O ensino público português não está a cumprir o seu papel social de dar oportunidades aos estudantes oriundos de famílias culturalmente carenciadas. Isto acontece porque as políticas do Ministério da Educação têm tido o efeito de dificultar cada vez mais a aprendizagem desses estudantes. Vejamos porquê.
A convicção que tem orientado as políticas educativas dos últimos anos é a seguinte: os estudantes culturalmente carenciados não são realmente ensináveis, nem podem ter qualquer interesse em física, medicina ou geografia, porque são cognitivamente deficientes: só os filhos das famílias culturalmente privilegiadas são ensináveis, porque não são cognitivamente deficientes, e por isso só eles podem ter interesse nas matérias "elitistas".
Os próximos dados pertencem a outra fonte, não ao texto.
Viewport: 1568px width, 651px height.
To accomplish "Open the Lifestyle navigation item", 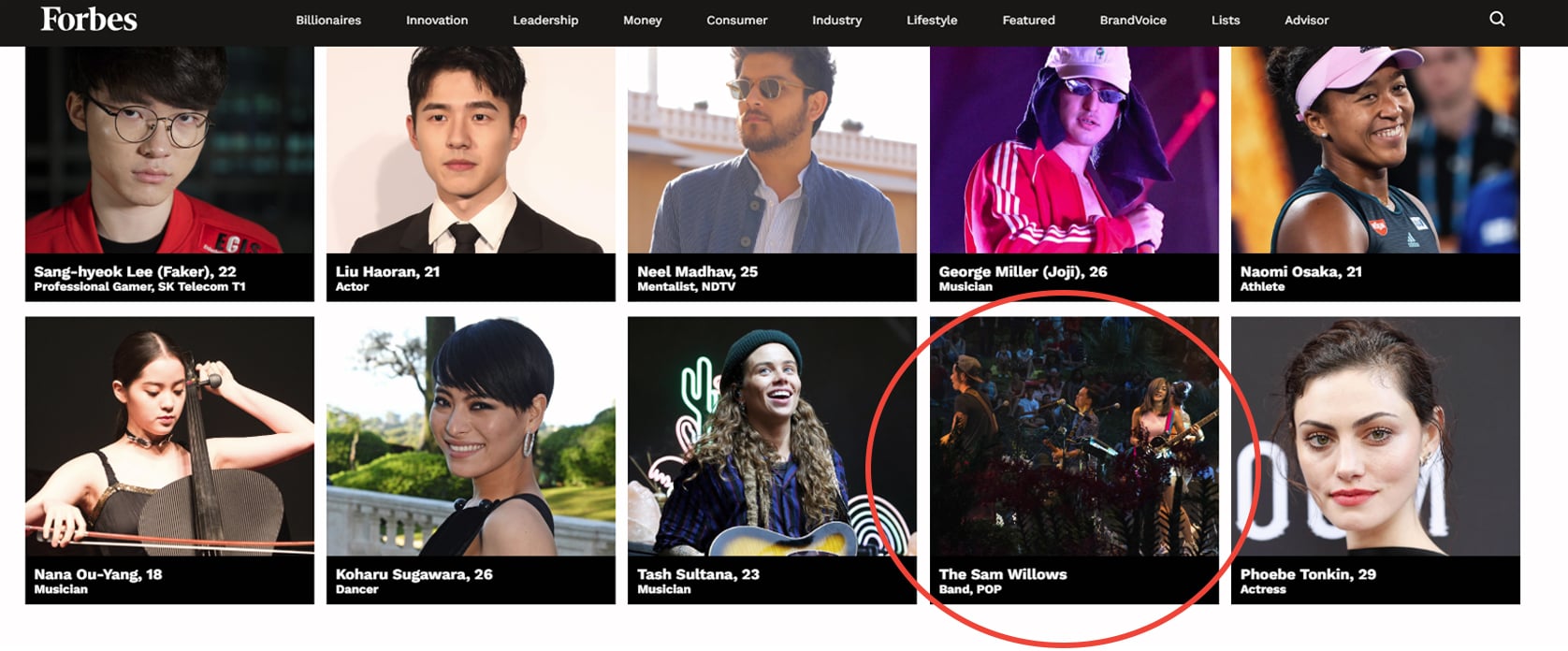I will coord(932,20).
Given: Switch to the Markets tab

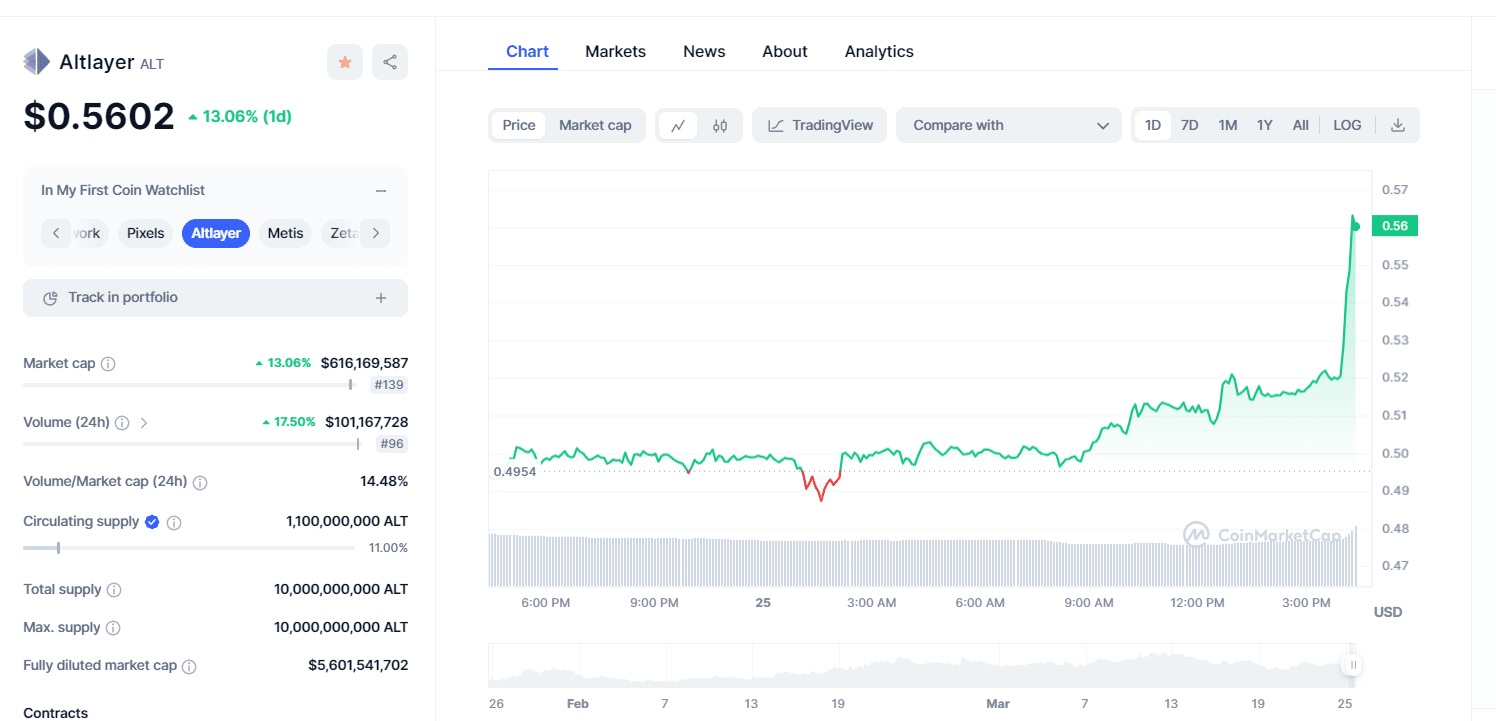Looking at the screenshot, I should [x=615, y=51].
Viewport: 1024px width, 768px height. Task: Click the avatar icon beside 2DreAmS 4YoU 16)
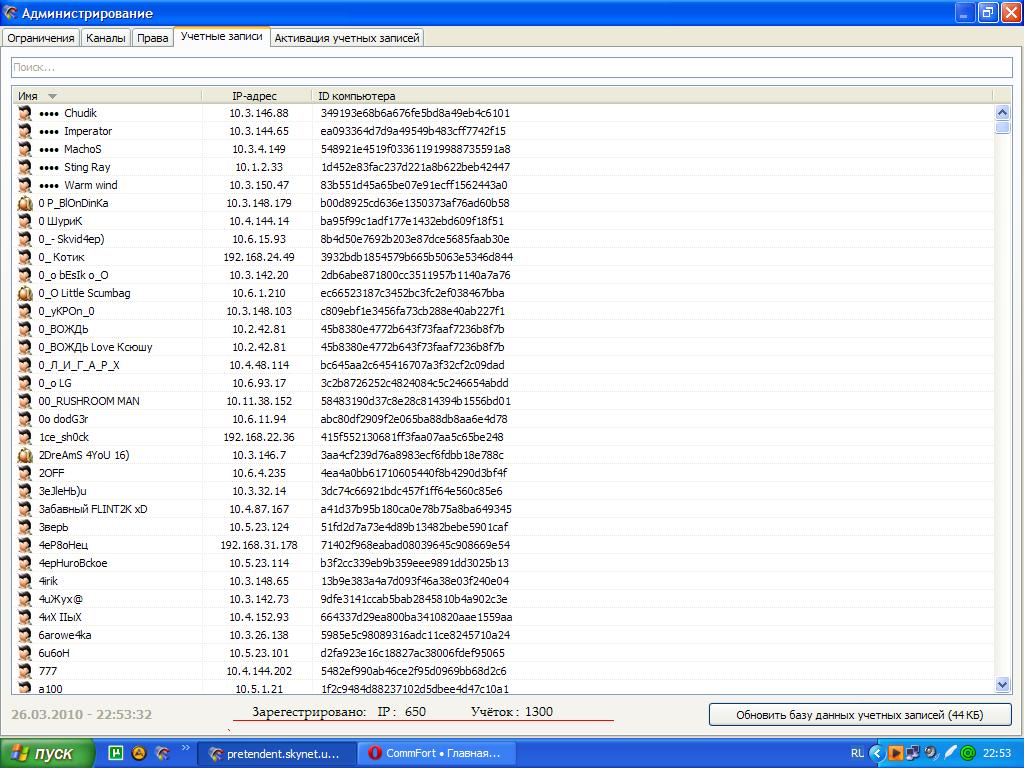25,455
Esta convicção não só é uma aberração biológica como põe o mundo de pernas para o ar: o elitismo é a crença de que a física quântica, por exemplo, ou o piano, é só para certos estudantes privilegiados, ao passo que para os outros só pode interessar o surf. Esta atitude é parecida com o racismo, porque, em vez de ver os estudantes individualmente como seres humanos, vê os estudantes apenas como membros de classes sociais, e presume que os estudantes culturalmente carenciados o são, não por serem vítimas da falta de oportunidades, mas por incapacidade cognitiva.